演習課題:
以下の記録をすべて、空行を除いて番号付きリストの形に書き直すこと。画像は解答に含めない。

(項目位置の記録)
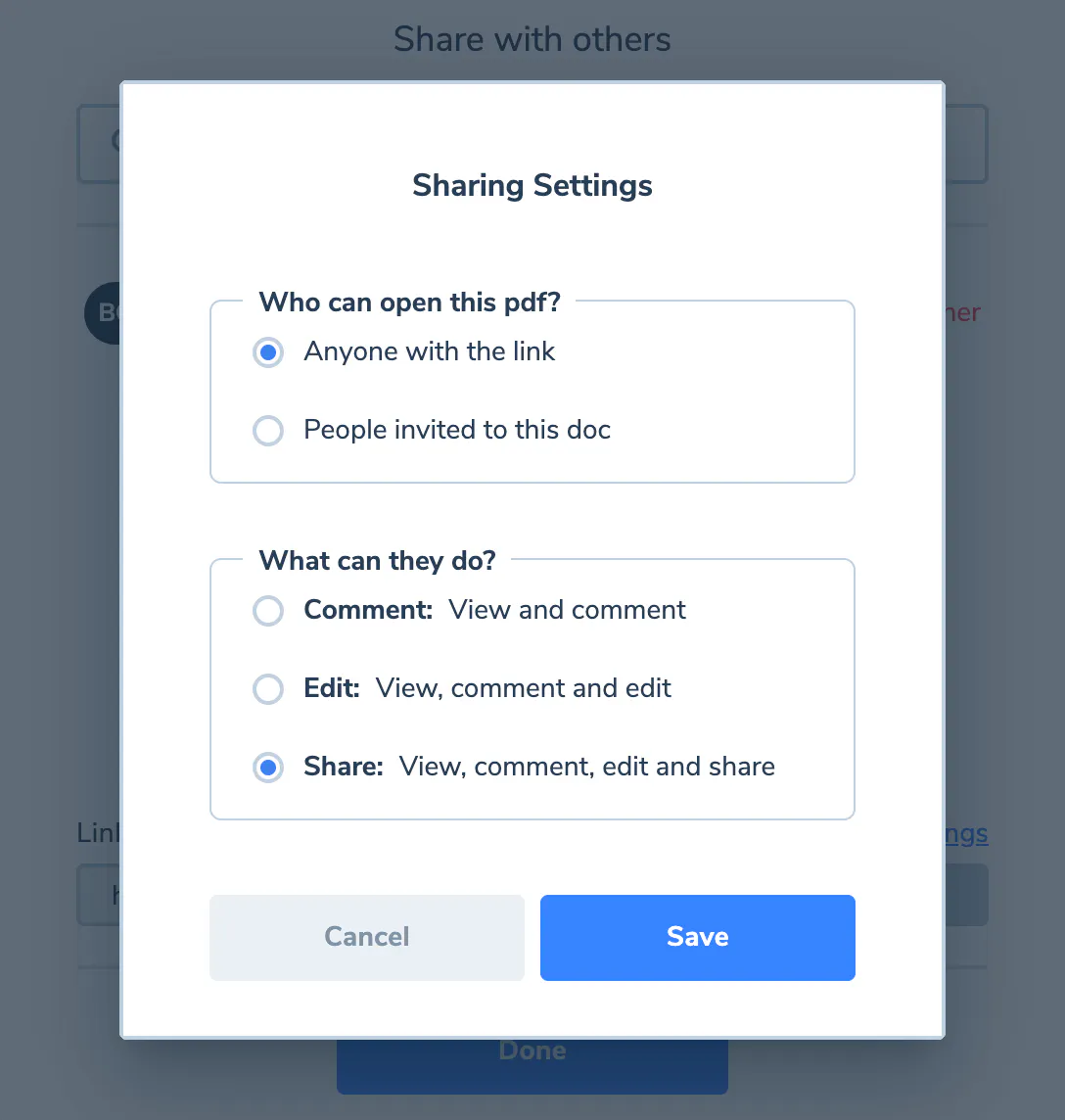Screen dimensions: 1065x1120
Task: Click 'View, comment, edit and share' text
Action: (x=587, y=767)
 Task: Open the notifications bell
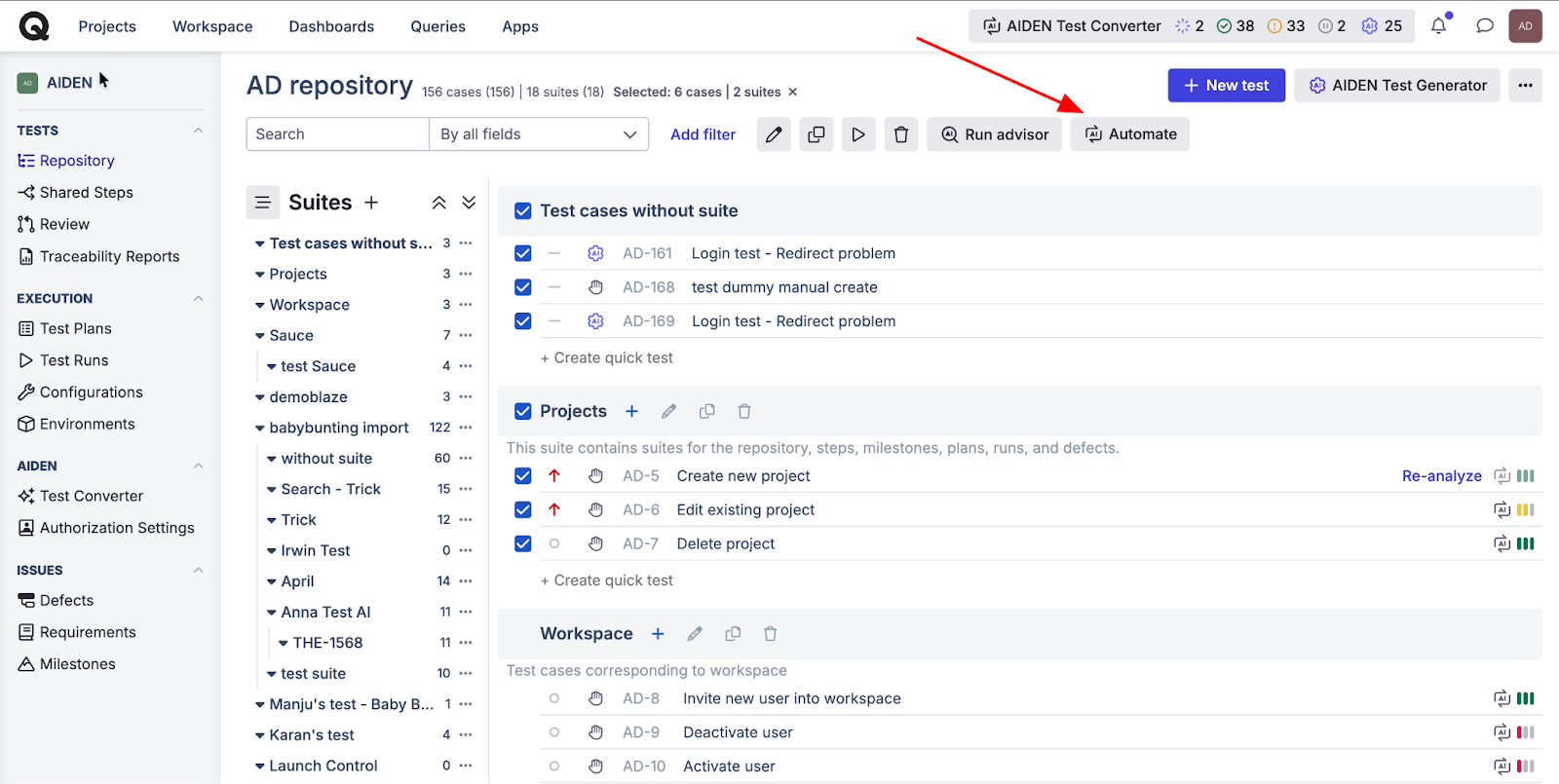point(1439,26)
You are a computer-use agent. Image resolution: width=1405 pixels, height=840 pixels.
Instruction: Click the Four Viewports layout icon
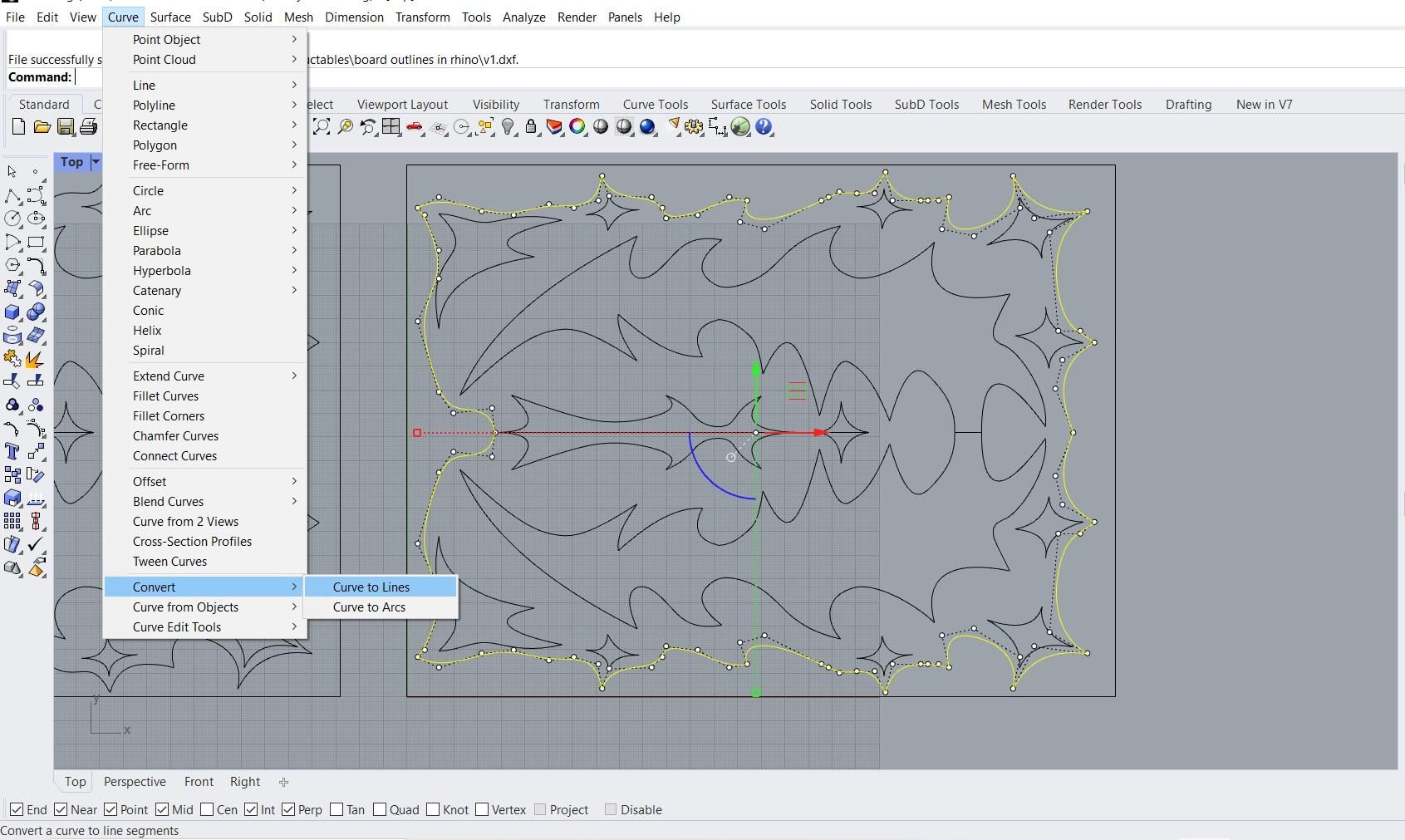click(391, 127)
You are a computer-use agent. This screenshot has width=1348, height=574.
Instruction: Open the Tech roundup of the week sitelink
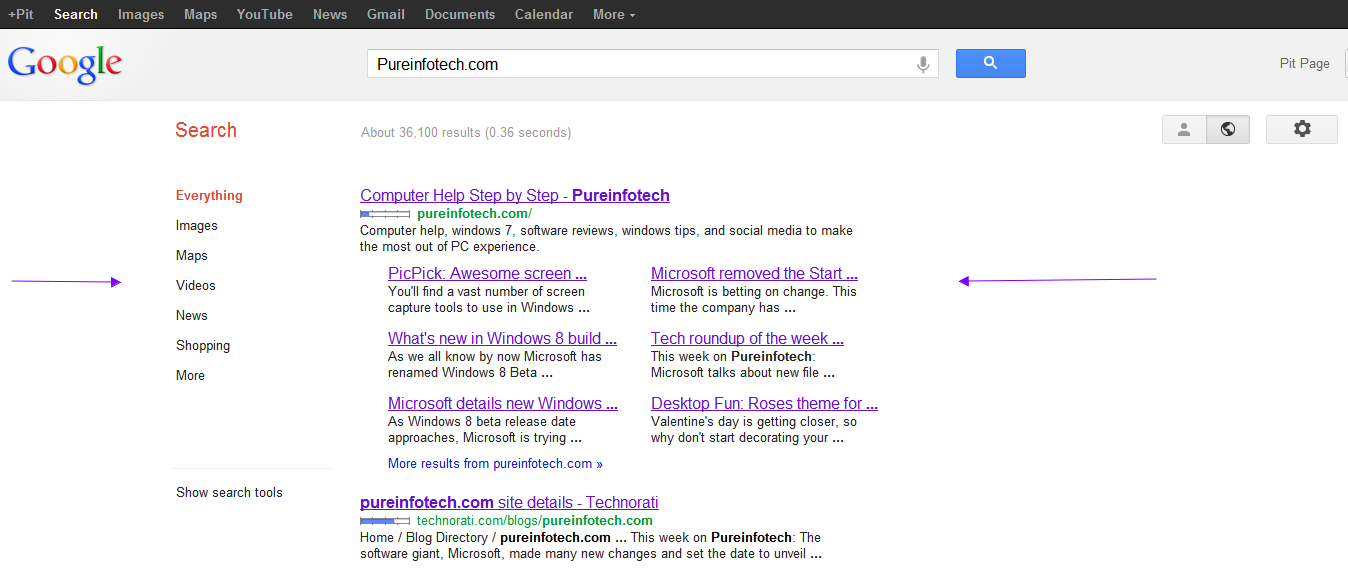pyautogui.click(x=747, y=339)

解答:
1. Screen dimensions: 1065x1120
2. Task: Click 'View, comment, edit and share' text
3. Action: (x=587, y=767)
4.  Task: Open the notifications bell
5. point(1439,26)
6. You are a computer-use agent. Image resolution: width=1405 pixels, height=840 pixels.
7. Instruction: Click the Four Viewports layout icon
8. click(391, 127)
9. You are a computer-use agent. This screenshot has width=1348, height=574.
10. Instruction: Open the Tech roundup of the week sitelink
11. pyautogui.click(x=747, y=339)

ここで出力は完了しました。